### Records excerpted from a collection

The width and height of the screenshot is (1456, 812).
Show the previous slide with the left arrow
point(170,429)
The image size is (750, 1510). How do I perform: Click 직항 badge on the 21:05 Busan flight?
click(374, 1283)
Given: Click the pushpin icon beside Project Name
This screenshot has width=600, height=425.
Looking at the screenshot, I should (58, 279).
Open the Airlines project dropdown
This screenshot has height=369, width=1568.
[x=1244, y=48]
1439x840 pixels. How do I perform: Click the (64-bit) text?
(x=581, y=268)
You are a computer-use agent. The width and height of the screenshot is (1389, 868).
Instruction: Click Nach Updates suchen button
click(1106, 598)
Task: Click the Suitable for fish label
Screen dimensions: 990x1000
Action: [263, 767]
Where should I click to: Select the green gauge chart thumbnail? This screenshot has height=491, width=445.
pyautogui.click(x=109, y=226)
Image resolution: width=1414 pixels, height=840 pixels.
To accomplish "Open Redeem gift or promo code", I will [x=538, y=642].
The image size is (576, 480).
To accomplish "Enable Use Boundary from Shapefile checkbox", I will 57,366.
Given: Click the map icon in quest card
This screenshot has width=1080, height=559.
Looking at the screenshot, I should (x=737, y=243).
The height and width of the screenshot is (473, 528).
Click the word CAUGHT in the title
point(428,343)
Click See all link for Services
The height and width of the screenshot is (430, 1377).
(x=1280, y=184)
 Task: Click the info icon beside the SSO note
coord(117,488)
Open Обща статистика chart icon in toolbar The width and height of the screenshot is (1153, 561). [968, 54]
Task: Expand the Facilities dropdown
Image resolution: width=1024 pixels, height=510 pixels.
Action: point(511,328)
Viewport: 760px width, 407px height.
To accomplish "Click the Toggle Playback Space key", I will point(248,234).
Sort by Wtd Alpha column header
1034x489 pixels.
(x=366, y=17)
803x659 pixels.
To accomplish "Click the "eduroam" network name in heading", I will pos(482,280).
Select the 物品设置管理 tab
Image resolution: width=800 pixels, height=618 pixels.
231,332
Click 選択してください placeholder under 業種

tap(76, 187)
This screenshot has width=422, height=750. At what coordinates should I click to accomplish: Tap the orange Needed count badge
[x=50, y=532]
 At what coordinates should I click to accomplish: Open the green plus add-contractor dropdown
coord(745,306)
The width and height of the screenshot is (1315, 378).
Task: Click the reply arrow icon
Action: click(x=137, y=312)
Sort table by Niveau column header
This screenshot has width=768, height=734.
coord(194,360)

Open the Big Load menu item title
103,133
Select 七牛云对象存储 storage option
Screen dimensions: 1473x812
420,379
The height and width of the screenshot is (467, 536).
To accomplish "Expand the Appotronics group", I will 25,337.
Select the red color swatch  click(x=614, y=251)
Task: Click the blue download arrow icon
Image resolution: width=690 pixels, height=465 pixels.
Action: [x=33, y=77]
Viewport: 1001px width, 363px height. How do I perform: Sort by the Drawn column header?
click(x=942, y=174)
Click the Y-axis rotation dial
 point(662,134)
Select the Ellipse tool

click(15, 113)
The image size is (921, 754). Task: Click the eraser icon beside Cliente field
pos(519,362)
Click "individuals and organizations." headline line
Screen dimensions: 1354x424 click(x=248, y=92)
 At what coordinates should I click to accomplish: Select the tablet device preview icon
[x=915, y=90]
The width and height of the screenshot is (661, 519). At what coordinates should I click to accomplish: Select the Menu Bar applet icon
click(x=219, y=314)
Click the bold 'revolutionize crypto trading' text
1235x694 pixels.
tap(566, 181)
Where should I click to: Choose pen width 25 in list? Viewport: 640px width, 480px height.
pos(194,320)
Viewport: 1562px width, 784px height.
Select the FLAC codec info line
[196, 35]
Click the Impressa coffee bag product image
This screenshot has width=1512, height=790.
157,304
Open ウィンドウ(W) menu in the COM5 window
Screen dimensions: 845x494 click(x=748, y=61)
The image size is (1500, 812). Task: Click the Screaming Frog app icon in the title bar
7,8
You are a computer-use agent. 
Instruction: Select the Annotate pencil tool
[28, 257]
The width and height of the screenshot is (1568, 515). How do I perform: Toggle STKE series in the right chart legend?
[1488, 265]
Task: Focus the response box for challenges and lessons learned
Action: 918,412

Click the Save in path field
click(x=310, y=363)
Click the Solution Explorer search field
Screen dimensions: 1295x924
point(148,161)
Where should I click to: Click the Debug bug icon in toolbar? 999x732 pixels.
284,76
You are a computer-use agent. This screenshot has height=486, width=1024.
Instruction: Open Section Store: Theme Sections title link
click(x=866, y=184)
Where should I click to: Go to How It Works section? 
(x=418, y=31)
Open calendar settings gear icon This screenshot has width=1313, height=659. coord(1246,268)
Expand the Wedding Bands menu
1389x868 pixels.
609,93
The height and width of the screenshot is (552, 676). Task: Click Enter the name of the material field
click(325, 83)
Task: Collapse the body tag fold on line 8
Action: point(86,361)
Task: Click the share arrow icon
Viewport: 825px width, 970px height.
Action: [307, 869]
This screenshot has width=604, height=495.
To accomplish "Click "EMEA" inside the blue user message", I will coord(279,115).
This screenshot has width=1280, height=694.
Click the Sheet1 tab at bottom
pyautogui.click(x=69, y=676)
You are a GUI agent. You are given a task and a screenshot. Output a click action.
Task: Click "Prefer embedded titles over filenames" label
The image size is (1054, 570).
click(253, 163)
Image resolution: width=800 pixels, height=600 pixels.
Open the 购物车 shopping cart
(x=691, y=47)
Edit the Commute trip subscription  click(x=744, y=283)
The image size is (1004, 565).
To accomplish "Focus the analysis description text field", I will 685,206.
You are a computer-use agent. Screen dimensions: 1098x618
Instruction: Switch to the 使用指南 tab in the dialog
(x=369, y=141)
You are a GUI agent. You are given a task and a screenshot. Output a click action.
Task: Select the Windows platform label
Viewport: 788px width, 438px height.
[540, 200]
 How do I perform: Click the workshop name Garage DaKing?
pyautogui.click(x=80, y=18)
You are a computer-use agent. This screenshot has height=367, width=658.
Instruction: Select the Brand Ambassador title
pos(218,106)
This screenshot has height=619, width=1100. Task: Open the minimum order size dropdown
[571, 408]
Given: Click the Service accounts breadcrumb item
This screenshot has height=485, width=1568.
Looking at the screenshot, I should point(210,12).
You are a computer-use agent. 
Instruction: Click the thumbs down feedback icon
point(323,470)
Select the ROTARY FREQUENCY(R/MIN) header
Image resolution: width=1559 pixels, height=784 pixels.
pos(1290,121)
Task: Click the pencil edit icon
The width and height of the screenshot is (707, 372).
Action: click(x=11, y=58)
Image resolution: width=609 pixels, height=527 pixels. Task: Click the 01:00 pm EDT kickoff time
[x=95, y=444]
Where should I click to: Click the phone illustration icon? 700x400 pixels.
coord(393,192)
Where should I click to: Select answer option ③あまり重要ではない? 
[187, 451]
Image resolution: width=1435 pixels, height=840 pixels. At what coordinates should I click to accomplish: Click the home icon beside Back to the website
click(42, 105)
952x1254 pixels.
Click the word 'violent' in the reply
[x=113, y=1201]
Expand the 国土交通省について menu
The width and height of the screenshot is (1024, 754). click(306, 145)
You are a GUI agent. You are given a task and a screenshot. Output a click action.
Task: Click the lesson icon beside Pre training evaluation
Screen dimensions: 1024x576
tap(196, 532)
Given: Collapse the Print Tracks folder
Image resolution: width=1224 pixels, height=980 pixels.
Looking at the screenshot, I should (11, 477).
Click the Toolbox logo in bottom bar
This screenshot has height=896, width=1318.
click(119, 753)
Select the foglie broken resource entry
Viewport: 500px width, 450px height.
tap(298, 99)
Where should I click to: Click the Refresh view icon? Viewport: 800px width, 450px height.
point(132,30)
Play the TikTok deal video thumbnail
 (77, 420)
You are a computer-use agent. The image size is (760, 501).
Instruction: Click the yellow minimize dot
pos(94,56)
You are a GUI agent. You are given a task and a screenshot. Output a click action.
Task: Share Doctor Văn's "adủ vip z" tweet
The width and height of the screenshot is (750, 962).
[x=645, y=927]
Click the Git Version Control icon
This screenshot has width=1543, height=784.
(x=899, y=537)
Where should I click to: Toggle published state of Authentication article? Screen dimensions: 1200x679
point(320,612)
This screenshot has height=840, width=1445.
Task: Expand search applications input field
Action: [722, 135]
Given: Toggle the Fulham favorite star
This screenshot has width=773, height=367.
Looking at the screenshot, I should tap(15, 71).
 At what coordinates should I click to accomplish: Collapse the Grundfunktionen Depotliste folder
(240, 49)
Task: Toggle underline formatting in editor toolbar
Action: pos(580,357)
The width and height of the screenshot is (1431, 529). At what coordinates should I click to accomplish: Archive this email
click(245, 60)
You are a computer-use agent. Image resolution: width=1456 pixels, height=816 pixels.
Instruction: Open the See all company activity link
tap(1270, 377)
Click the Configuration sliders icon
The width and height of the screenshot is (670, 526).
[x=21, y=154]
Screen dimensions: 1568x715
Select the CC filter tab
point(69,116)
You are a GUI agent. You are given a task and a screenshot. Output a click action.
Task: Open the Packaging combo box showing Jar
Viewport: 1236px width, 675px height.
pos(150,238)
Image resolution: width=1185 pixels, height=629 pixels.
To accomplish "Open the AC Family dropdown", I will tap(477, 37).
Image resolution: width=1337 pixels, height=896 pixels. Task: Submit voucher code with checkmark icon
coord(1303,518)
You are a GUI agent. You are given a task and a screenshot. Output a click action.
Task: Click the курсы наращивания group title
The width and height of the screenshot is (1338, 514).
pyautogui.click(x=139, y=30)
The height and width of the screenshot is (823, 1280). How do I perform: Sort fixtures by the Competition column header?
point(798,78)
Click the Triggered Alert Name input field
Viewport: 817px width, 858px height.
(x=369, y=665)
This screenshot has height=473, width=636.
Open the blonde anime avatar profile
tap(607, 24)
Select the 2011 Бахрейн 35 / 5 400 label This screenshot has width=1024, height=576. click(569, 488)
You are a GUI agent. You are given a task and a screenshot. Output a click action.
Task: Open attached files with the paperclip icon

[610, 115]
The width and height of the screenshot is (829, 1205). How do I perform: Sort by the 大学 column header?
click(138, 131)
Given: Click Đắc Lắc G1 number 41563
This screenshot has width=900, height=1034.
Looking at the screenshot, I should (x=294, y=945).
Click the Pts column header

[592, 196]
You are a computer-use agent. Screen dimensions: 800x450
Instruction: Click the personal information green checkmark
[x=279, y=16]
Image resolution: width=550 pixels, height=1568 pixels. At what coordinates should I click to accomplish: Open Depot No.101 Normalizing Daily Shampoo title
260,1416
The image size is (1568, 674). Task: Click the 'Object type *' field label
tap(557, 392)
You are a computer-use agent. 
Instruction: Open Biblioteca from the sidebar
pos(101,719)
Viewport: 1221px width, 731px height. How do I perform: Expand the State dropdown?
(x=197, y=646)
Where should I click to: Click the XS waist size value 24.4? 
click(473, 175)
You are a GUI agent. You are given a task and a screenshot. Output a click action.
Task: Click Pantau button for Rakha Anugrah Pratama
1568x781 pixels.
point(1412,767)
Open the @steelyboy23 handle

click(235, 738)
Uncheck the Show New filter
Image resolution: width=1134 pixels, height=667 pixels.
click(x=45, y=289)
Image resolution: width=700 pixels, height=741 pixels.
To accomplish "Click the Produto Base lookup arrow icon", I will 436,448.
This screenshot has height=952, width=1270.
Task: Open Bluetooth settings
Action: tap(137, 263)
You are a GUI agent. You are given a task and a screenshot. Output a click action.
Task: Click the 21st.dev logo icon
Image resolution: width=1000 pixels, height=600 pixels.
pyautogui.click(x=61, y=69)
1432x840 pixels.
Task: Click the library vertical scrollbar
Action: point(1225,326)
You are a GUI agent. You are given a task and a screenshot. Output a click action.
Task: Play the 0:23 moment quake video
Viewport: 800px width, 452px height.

### TASK TO CARRY OUT
Every line holding the string "logo" should be copied here, so please find those lines in the data.

### SOLUTION FOR THIS TASK
Click the Toolbox logo in bottom bar
Task: Click the 21st.dev logo icon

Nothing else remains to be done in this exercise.